The primary counterfactual to Feagin’s overall argument is temporal – it has been more than thirty years since he performed his study, and over that time, the Black and white middle classes have both shrunk as percentages of the overall population. Therefore, both white expressions of hostility to African Americans and Black responses thereto might very well have changed in so far as class was a mediator of these factors in 1991. A follow-up study would therefore be informative, perhaps with age- and gender-based matched respondents but controlling for the effects of class.

Bobo’s article is more qualitative, seeking to reassert the importance of W.E.B. Du Bois’s treatment of racial prejudice to the practice of social science in the early twenty-first century. Bobo undertakes a lengthy analysis of The Philadelphia Negro, with a specific focus of the role of white prejudice in the socioeconomic conditions of African Americans when Du Bois undertook this study. From there, Bobo transitions to a discussion of the social-scientific study racism since World War II, which has focused on racism as a structural phenomenon that does not require individual prejudice to exert effects on its victims; however, Bobo contends, individual prejudice continues to play a substantial role, particularly in economic issues, e.g., hiring. As a result, a more holistic approach to understanding racism by sociologists would be warranted, particularly given the greater difficulty involved in identifying individual prejudice (“the acceptance of muted but negative stereotypes about black behavior,” which he calls the “new laissez-faire racism” [p. 198]).

Again, there is an intersection of race and capitalism here, as Bobo identifies the economic situation of Black people as tied to the phenomenon of prejudice both in Du Bois’s time and in his own. Whereas the role of prejudice in restricting the ability of African Americans to benefit from capitalism was quite overt when Du Bois wrote The Philadelphia Negro, in the early twentieth-first century, it is more muted and more rooted in beliefs about Black people based in stereotypes. The outcomes, however, remain closely related since underemployment and unemployment remain substantial results of this form of contemporary discrimination. Like Feagin, Bobo perhaps overemphasizes capitalism and its fruits as being the primary source of Black success. Also, despite his protestation that he does not want to underestimate the role of structures and institutions in racism, he goes leave the reader with the sense that he sees individual prejudice as more important, even as the primary current within sociology on the topic has continued in the two decades since Bobo’s article this non-individual understanding of race and racism.

Research that synthesized the approaches of Feagin and Bobo might answer some questions that both authors leave on the table by virtue of being largely concerned with individual experiences of prejudice. On the one hand, Bobo’s approach in particular might benefit from the kind of data that Feagin brings to bear in support of his position. On the other hand, Feagin’s analysis might find some association with the broader sociological current on race and racism by considering the roles played by structures and institutions in the ongoing phenomenon of racism in the United States.

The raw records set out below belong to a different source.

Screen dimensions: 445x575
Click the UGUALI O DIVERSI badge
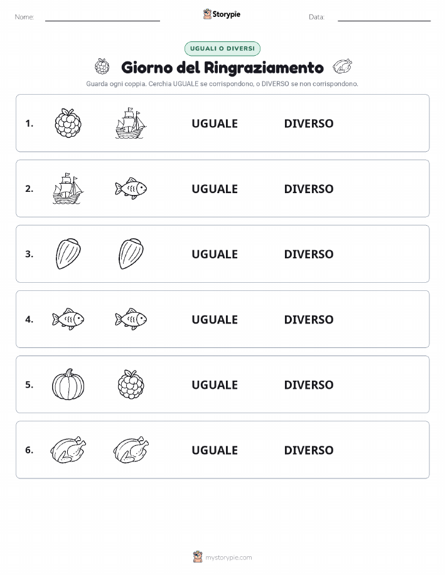(222, 48)
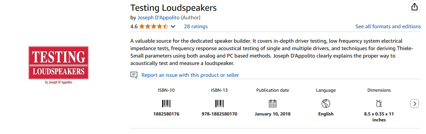This screenshot has width=426, height=134.
Task: Open Joseph D'Appolito author link
Action: (x=159, y=18)
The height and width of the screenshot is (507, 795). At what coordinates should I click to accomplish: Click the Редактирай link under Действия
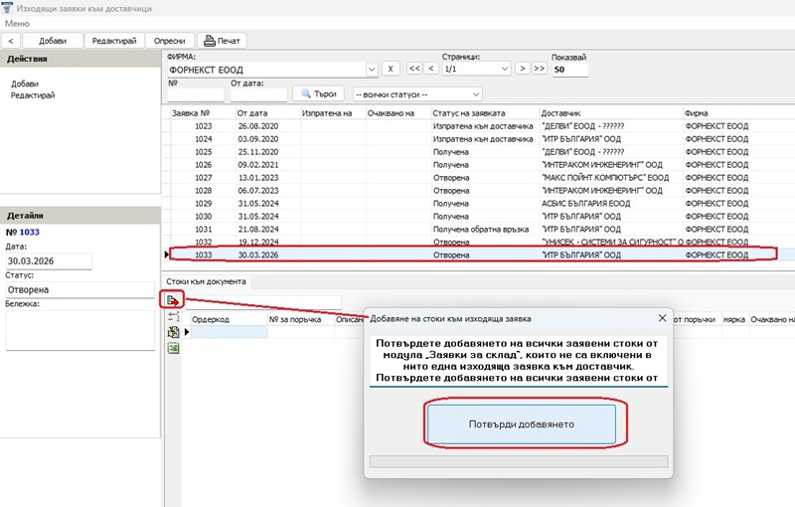tap(33, 95)
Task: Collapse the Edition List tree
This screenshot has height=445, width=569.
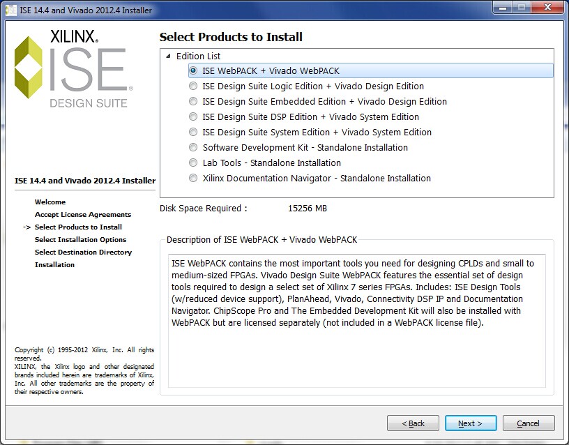Action: click(169, 56)
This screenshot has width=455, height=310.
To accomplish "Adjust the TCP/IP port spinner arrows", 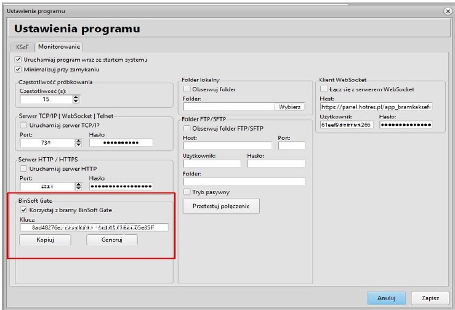I will [78, 143].
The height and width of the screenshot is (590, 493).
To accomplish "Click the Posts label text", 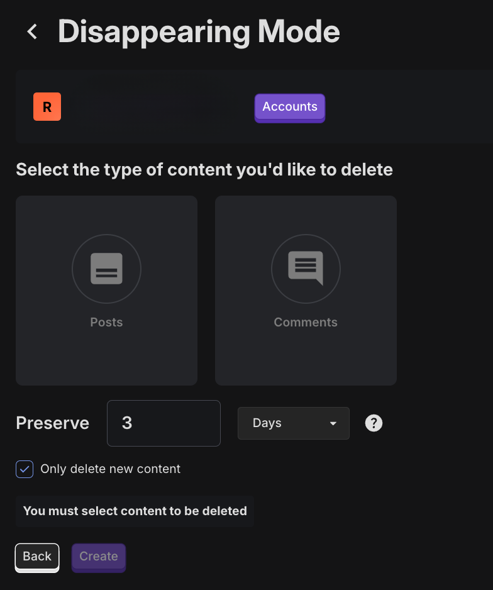I will pyautogui.click(x=106, y=322).
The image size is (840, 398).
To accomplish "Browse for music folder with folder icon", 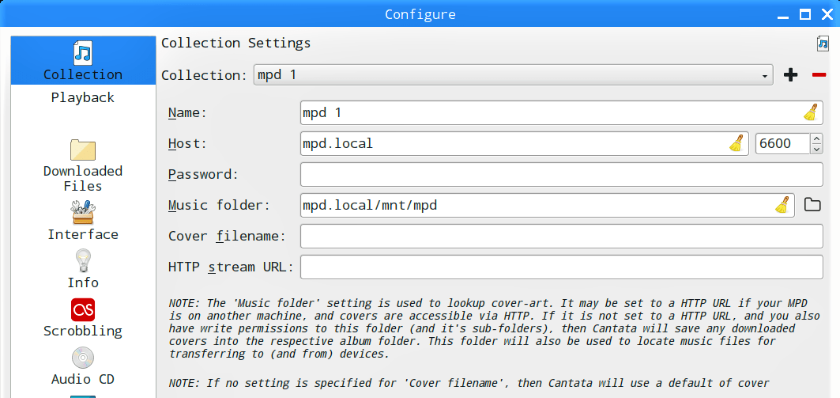I will (x=812, y=205).
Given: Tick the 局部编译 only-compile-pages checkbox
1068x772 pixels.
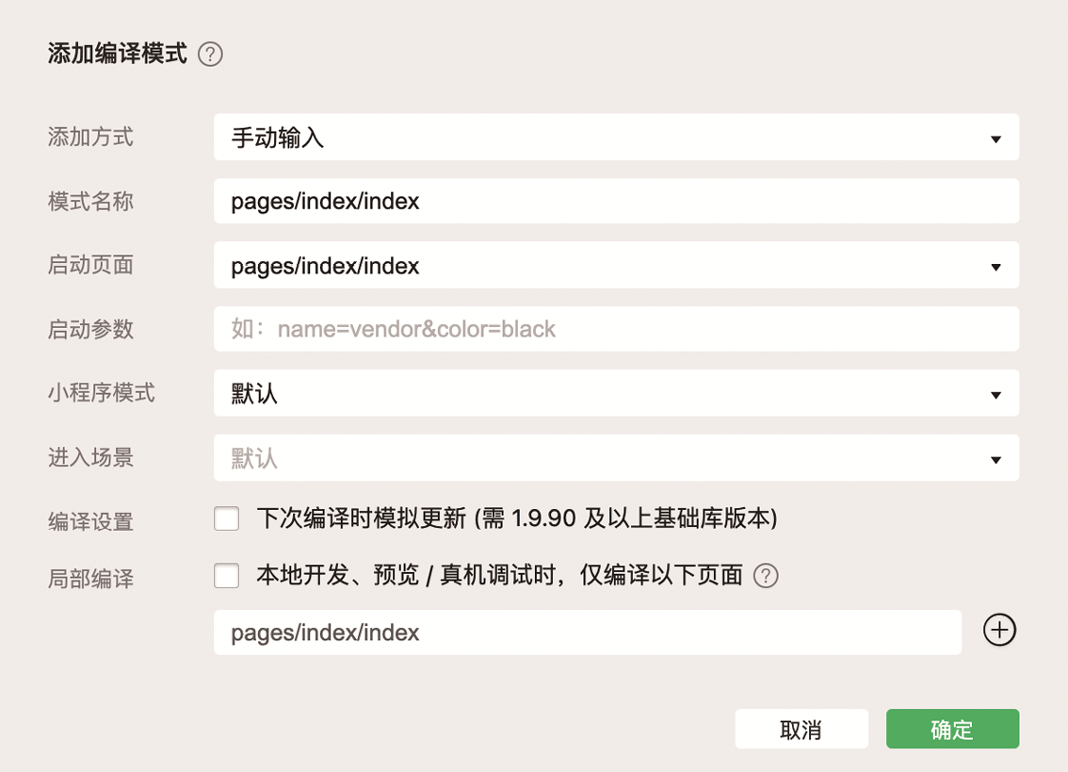Looking at the screenshot, I should 226,576.
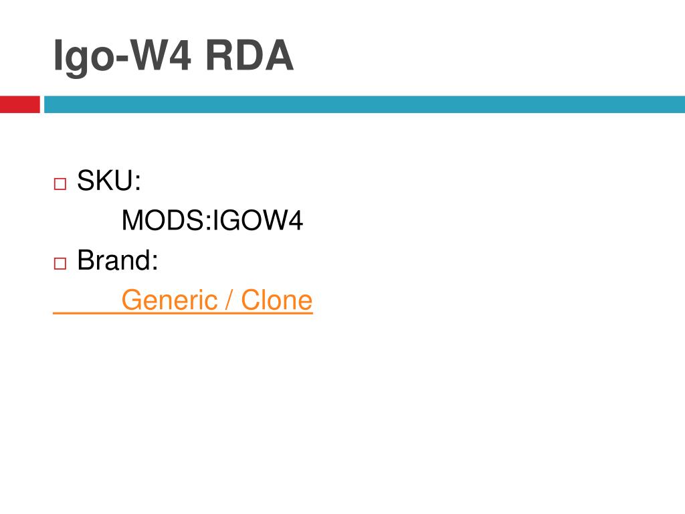
Task: Click the MODS prefix of the SKU
Action: coord(164,220)
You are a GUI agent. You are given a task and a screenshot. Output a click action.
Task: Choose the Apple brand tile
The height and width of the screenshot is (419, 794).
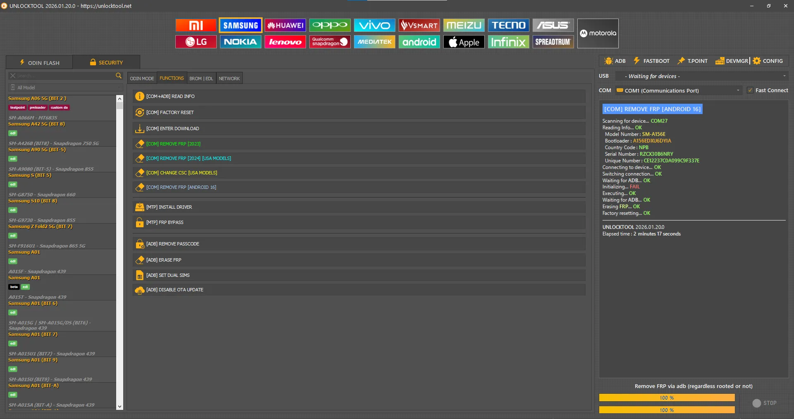(464, 42)
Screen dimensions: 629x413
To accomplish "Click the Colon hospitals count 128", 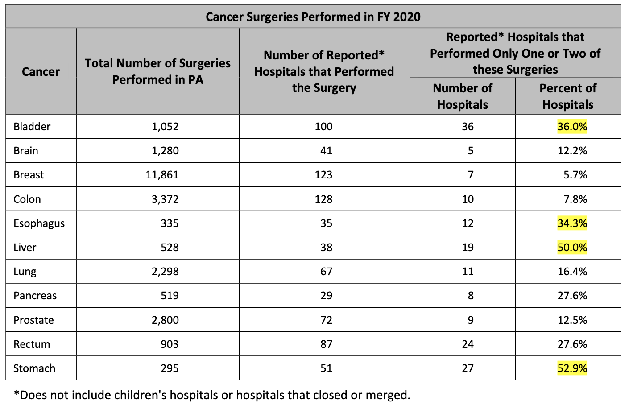I will coord(323,199).
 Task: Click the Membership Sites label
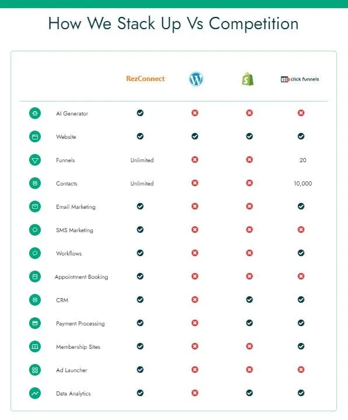[78, 347]
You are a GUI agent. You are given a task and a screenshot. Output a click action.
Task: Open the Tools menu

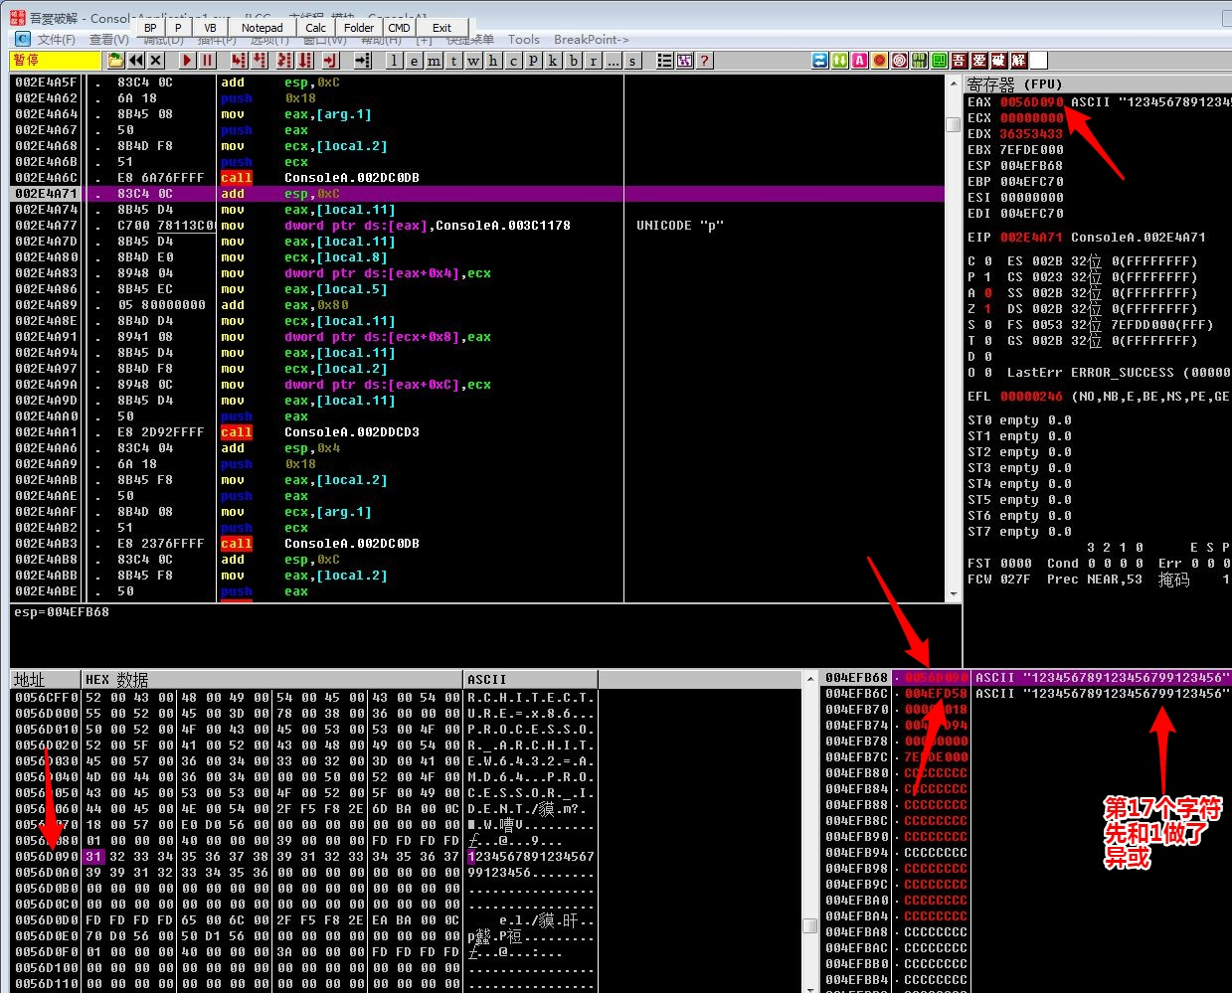click(523, 40)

On Telles’s ‘Race in Another America’

The first five chapters of Edward Telles’s Race in Another America: The Significance of Skin Color in Brazil Princeton UP, 2004) provide an overview of the history of how the racial complexity has been presented and interpreted over the course of Brazilian history, as well as introduction to the specific racial terminology employed both officially and popularly and an analysis of the vertical segregation of the races according to socioeconomic status.

Broadly speaking, according to Telles (and attested to by Vitor Miranda, among others), Brazil’s history of racial identification has undergone two stages: the first, engendered by the government and broadly accepted by much of the population, was the conception of Brazil as a racial democracy in which miscegenation was commonplace and racism thus not a significant social factor; and the second, emerging with black political activism in the late 1980s and 1990s, identified Brazil as a highly racially stratified society. These two conceptions reflect two axes of racial relationships in the country – a horizontal axis of social relationships, along which races relate to one another more or less equally, given the large population of racially mixed ancestry, and a vertical axis of class stratification, which is itself highly racially correlated, with whites at the top, “browns” in the middle, and blacks at the bottom.

The more heavily methodological fourth and fifth chapters of the book, which discuss racial classification and the vertical axis of economic stratification, engage with actual census data and population statistics. On the formal point, Telles notes that “ambiguity in Brazilian racial classification comes from the categories themselves, by the way in which persons are labeled in particular categories and through the use of distinct classification systems” (p. 78). Nevertheless, he concedes, “interviewers and respondents are more able to agree on who is white than who is brown or black, which demonstrates that the white-non-white distinction is the most conceptually clear racial divide in the minds of Brazilians” (p. 90). Among the trends identified by Telles is the tendency of the population to “whiten” over time, with blacks reidentifying as brown and browns reidentifying as white over time. “Thus,” Telles writes, in terms of racial classification, miscegenation tends to white the population in Brazil, while in the United States the same process blackens the population” (p. 91)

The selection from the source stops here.